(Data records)
┄┄┄┄┄┄

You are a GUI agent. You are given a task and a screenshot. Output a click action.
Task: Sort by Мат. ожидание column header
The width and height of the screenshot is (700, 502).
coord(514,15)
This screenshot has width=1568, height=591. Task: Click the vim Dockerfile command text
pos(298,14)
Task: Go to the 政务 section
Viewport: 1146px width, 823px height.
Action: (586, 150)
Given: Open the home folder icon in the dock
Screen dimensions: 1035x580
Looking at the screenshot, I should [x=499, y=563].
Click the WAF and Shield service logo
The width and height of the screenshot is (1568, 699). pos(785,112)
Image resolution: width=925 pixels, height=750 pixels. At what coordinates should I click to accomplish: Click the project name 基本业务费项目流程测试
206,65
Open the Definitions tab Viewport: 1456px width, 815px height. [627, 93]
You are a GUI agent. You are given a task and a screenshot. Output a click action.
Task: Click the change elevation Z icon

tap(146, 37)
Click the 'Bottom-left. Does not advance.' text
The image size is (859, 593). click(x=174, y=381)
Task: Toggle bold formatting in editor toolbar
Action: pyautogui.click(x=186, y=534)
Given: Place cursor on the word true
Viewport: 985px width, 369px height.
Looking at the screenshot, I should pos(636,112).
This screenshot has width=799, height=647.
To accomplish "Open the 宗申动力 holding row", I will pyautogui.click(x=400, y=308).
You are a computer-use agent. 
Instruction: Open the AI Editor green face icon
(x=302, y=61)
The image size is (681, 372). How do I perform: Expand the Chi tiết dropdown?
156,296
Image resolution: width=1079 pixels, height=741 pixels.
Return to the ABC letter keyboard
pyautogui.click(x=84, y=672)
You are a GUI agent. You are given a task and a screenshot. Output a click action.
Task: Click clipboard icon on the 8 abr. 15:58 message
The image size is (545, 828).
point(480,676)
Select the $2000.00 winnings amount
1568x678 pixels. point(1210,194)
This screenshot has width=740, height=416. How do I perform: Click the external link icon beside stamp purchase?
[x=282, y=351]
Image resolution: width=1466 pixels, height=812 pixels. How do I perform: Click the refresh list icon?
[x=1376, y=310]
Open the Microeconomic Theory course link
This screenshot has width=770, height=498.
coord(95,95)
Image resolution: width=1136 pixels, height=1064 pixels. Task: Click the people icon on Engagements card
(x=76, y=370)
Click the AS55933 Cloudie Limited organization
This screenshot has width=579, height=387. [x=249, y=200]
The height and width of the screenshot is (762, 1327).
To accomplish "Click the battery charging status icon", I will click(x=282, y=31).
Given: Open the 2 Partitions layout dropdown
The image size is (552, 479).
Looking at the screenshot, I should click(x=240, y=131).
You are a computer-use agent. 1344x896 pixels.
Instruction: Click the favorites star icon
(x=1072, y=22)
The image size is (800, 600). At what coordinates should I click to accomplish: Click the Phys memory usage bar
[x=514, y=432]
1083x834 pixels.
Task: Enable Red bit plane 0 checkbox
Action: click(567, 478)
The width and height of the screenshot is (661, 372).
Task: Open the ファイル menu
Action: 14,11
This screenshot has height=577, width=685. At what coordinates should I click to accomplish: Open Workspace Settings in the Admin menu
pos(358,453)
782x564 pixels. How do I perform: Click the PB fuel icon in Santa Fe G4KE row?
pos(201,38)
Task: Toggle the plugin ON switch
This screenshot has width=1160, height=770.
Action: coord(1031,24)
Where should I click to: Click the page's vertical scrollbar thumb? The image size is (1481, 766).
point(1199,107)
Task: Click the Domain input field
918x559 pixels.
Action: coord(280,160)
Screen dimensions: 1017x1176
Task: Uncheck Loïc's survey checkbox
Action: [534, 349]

┄┄┄┄┄┄

■ **Exercise instructions**
Retype all the records, matching them exactly.

■ **Exercise output**
You are a GUI agent. You are given a task and a screenshot. Output a click action.
Task: Sort by Мат. ожидание column header
The width and height of the screenshot is (700, 502).
coord(514,15)
This screenshot has width=1568, height=591. Task: Click the vim Dockerfile command text
pos(298,14)
Task: Go to the 政务 section
Viewport: 1146px width, 823px height.
Action: (586, 150)
Given: Open the home folder icon in the dock
Screen dimensions: 1035x580
Looking at the screenshot, I should [x=499, y=563].
Click the WAF and Shield service logo
The width and height of the screenshot is (1568, 699). pos(785,112)
Image resolution: width=925 pixels, height=750 pixels. At what coordinates should I click to accomplish: Click the project name 基本业务费项目流程测试
206,65
Open the Definitions tab Viewport: 1456px width, 815px height. [627, 93]
You are a GUI agent. You are given a task and a screenshot. Output a click action.
Task: Click the change elevation Z icon

tap(146, 37)
Click the 'Bottom-left. Does not advance.' text
The image size is (859, 593). click(x=174, y=381)
Task: Toggle bold formatting in editor toolbar
Action: pyautogui.click(x=186, y=534)
Given: Place cursor on the word true
Viewport: 985px width, 369px height.
Looking at the screenshot, I should pos(636,112).
This screenshot has width=799, height=647.
To accomplish "Open the 宗申动力 holding row", I will pyautogui.click(x=400, y=308).
You are a computer-use agent. 
Instruction: Open the AI Editor green face icon
(x=302, y=61)
The image size is (681, 372). How do I perform: Expand the Chi tiết dropdown?
156,296
Image resolution: width=1079 pixels, height=741 pixels.
Return to the ABC letter keyboard
pyautogui.click(x=84, y=672)
You are a GUI agent. You are given a task and a screenshot. Output a click action.
Task: Click clipboard icon on the 8 abr. 15:58 message
The image size is (545, 828).
point(480,676)
Select the $2000.00 winnings amount
1568x678 pixels. point(1210,194)
This screenshot has width=740, height=416. How do I perform: Click the external link icon beside stamp purchase?
[x=282, y=351]
Image resolution: width=1466 pixels, height=812 pixels. How do I perform: Click the refresh list icon?
[x=1376, y=310]
Open the Microeconomic Theory course link
This screenshot has width=770, height=498.
coord(95,95)
Image resolution: width=1136 pixels, height=1064 pixels. Task: Click the people icon on Engagements card
(x=76, y=370)
Click the AS55933 Cloudie Limited organization
This screenshot has width=579, height=387. [x=249, y=200]
The height and width of the screenshot is (762, 1327).
To accomplish "Click the battery charging status icon", I will click(x=282, y=31).
Given: Open the 2 Partitions layout dropdown
The image size is (552, 479).
Looking at the screenshot, I should click(x=240, y=131).
You are a computer-use agent. 1344x896 pixels.
Instruction: Click the favorites star icon
(x=1072, y=22)
The image size is (800, 600). At what coordinates should I click to accomplish: Click the Phys memory usage bar
[x=514, y=432]
1083x834 pixels.
Task: Enable Red bit plane 0 checkbox
Action: click(567, 478)
The width and height of the screenshot is (661, 372).
Task: Open the ファイル menu
Action: 14,11
This screenshot has height=577, width=685. At what coordinates should I click to accomplish: Open Workspace Settings in the Admin menu
pos(358,453)
782x564 pixels. How do I perform: Click the PB fuel icon in Santa Fe G4KE row?
pos(201,38)
Task: Toggle the plugin ON switch
This screenshot has width=1160, height=770.
Action: coord(1031,24)
Where should I click to: Click the page's vertical scrollbar thumb? The image size is (1481, 766).
point(1199,107)
Task: Click the Domain input field
918x559 pixels.
Action: coord(280,160)
Screen dimensions: 1017x1176
Task: Uncheck Loïc's survey checkbox
Action: [534, 349]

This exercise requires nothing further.